After all of the Islamophobia I’ve encountered, I can still say that I haven’t had it that bad. Mosques are burned down, women’s hijabs are ripped off, and people are killed for looking visibly Muslim in New York. I’ve had mean comments thrown at me, and my self-confidence has been shaken up, but I feel safer living in Canada then I would in the United States. But in 2013, an Angus Reid poll showed that 69 per cent of Québécois people held a negative opinion of Muslims. That stuck to my mind and wondered if I’m really living in an inclusive society.

I wonder if it’ll ever stop. If one day, I’ll be able to say, “I’m Muslim,” without being prepared for defending myself against hate. I wonder if I’ll be able to choose to wear the hijab without being harassed, and I wonder if I’ll still flinch when I hear that a person of Muslim faith has committed an attack.

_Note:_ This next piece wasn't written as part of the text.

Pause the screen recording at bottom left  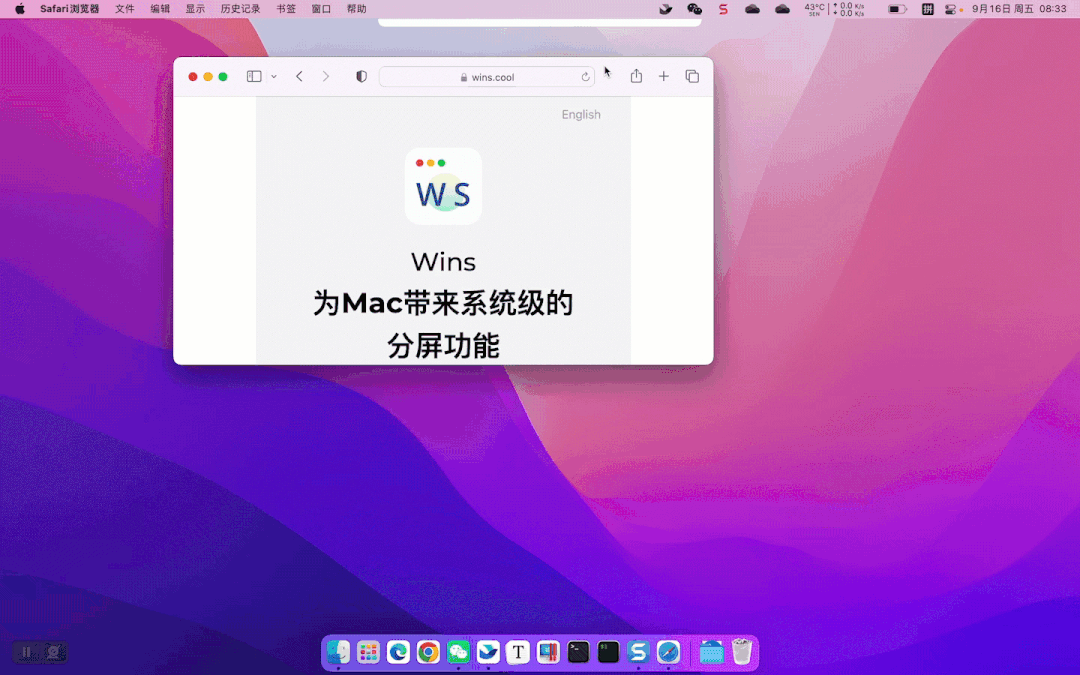(24, 651)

A petition has been circulating at Concordia against Islamophobia. A Canadian citizen named Samer Majzoub created the petition, which is sponsored by Frank Baylis, a Liberal MP in the West Island. The petition started in June and will be presented to the House of Commons on Oct. 6. The petition isn’t simply a Montreal based initiative—in fact, it’s nationwide. It’s gotten over 55,000 signatures and needs 100,000. I felt curious after reading about the petition online.

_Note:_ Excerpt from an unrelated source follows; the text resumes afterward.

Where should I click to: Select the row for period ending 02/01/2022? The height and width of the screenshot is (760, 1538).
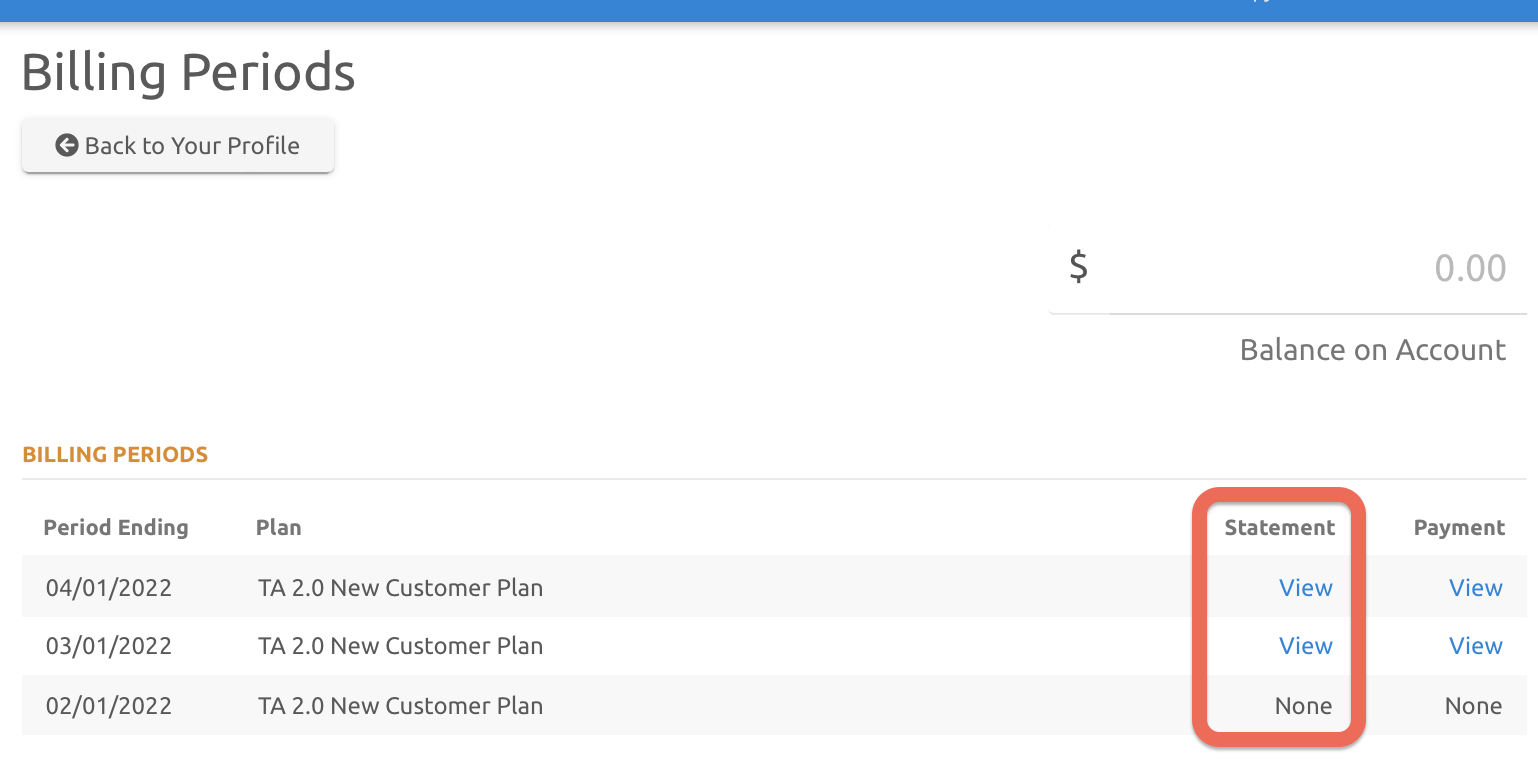click(x=600, y=705)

Hamaad Nami, President of Concordia’s Muslim Student Association—the group which has been circulating the petition on campus— explained that the two goals are to spread awareness about Islamophobia and to unite Canadians against it.

I’ve spoken to many Muslims about this petition, and most of them scoffed and asked, “Well, what’s it really going to do for us?” I realized that I felt this way too. The pessimist in me just couldn’t believe a petition could really end Islamophobia.

Nami understands that negative attitude and answers with ease.

“I think the most important thing about this petition is the impact that even 55,000 signatures have,” he said. “Just the fact that Canadians are standing up and taking a stance about Islamophobia, about hate and discrimination in general, just that awareness by itself is the biggest impact that we can have.”

Nami also pointed out that this is the first anti-Islamophobia initiative started by Muslims.

His ideas about Islamophobia show optimism. “Muslims just need to be Muslims. Be who we are without hiding anything, because we know what our beliefs are based on, the values that we have and what we have to offer to society,” he said. “We are Canadians and we’re bringing a different perspective and diversity to the greater culture here.”

After listening to Nami’s perspective on the petition, I found myself easily signing it. I want to be able to sit down with a person who might have misconceptions about Islam, and I want to help them understand. The petition is about unity and togetherness.

The petition is truly just the epitome of Canada—it’s a stance against discrimination and although it might not end Islamophobia, it certainly will shine a light on it.

Isn’t that what we all want at the end of the day? Criminalizing might seem like the immediate thing to do, but then there’s the argument of freedom of speech. Shouldn’t people have a right to their own opinion? I believe that people are entitled to their own opinion, as long as it is informed.

That’s what this petition will do. It plans on informing people and bringing awareness to a form of discrimination that I, along with millions of other Muslims, have faced for the longest time.